A group of scientist at Rutgers University pooled data from two dozen locations around the world and found sea levels rose several times faster in the 20th Century than in the past 2,800 years, speculating it is due to global warming, a new paper says.
The Rutgers University-led study found that global sea levels rose by about 5.5 inches (14 centimeters) in the 20th century, but the rate has soared to a foot per century (30 centimeters) since 1993. Without global warming, global sea levels would have risen by less than half the observed increase and might even have fallen, according to the study.
To figure out past sea levels and the rate of their rise, scientists conducted a “geological detective story,” according to Rutgers’ marine scientist Ben Horton, who co-authored the paper.
Horton said the international group of scientists combined studies on salt marshes, coral atolls, and archaeological sites that considered periods spanning three millennia to figure out the sea levels at different times. They also studied the reaction of single cell organisms that are sensitive to salinity to differences in sea levels, as well as mangroves, coral, and other clues in sediment cores. Using this data, they checked rates of rise against markers such as the rise of lead with the start of the industrial age and isotopes only seen in the atomic age.

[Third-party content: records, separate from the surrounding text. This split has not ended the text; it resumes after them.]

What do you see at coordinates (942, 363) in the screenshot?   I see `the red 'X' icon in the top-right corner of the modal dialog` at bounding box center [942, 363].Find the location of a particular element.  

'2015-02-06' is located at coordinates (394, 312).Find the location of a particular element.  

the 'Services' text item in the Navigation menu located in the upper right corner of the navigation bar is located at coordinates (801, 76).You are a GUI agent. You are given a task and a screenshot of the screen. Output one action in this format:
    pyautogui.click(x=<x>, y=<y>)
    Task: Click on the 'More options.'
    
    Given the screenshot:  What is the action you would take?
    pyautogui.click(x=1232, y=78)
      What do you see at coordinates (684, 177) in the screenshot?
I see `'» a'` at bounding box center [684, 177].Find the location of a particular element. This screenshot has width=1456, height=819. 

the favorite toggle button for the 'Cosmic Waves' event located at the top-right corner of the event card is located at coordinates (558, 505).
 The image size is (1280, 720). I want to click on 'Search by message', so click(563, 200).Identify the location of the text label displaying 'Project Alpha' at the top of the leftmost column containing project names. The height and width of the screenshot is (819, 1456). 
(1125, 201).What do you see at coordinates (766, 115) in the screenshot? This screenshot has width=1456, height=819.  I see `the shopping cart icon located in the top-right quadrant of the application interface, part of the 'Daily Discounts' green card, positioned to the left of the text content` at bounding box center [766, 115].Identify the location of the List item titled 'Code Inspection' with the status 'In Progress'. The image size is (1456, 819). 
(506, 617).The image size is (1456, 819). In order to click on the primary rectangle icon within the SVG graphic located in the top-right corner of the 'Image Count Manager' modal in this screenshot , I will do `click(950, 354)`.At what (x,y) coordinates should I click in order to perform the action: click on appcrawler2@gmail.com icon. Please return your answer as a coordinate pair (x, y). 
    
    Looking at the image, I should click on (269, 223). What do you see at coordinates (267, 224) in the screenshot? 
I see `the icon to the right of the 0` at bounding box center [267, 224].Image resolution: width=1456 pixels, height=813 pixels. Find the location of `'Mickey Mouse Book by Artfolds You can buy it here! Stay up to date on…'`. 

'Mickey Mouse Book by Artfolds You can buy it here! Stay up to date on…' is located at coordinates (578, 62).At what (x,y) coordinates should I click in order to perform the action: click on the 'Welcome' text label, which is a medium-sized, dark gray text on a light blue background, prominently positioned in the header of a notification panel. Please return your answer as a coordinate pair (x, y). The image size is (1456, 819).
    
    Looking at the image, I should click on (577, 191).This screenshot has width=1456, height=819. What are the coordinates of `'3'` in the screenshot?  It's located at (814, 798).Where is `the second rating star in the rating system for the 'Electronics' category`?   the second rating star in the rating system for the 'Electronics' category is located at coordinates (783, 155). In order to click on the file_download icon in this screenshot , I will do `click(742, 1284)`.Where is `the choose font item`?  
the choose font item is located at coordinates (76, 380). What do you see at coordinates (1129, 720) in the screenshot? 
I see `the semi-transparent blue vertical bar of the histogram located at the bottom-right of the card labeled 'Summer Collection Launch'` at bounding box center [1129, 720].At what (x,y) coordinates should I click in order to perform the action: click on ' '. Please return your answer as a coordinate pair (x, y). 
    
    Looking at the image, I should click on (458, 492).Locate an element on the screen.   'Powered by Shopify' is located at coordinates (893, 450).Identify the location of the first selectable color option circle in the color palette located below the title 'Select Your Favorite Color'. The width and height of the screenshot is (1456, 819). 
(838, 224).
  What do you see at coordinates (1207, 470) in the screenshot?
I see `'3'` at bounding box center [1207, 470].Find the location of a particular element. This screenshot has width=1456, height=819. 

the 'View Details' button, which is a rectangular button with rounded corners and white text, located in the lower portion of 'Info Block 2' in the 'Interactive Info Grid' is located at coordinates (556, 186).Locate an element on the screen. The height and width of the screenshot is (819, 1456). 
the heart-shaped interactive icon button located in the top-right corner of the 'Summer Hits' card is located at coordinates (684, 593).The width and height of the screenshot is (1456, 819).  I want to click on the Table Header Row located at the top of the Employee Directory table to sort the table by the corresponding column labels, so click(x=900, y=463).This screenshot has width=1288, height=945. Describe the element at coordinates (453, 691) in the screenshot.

The scientists said they have calculated with greater than 95 percent certainty that at least half, or more than 5 inches, of the sea level rise they detected during the 20th century had been directly caused by global warming.
“The 20th-century rise was extraordinary in the context of the last three millennia, and the rise over the last two decades has been even faster,” said Robert Kopp, an associated professor at Rutgers’ Department of Earth and Planetary Sciences and the study’s lead author, in a statement.
In a 2010 paper published by Southampton University, scientist estimated that the last time sea-levels had risen significantly was at the end of the last Ice Age, when water rose at a rate of 3.2 feet (1 meter) per century, interrupted by rapid “jumps” during which it rose by up to 8.2 feet (2.5 meters) per century. The findings were published in Global and Planetary Change.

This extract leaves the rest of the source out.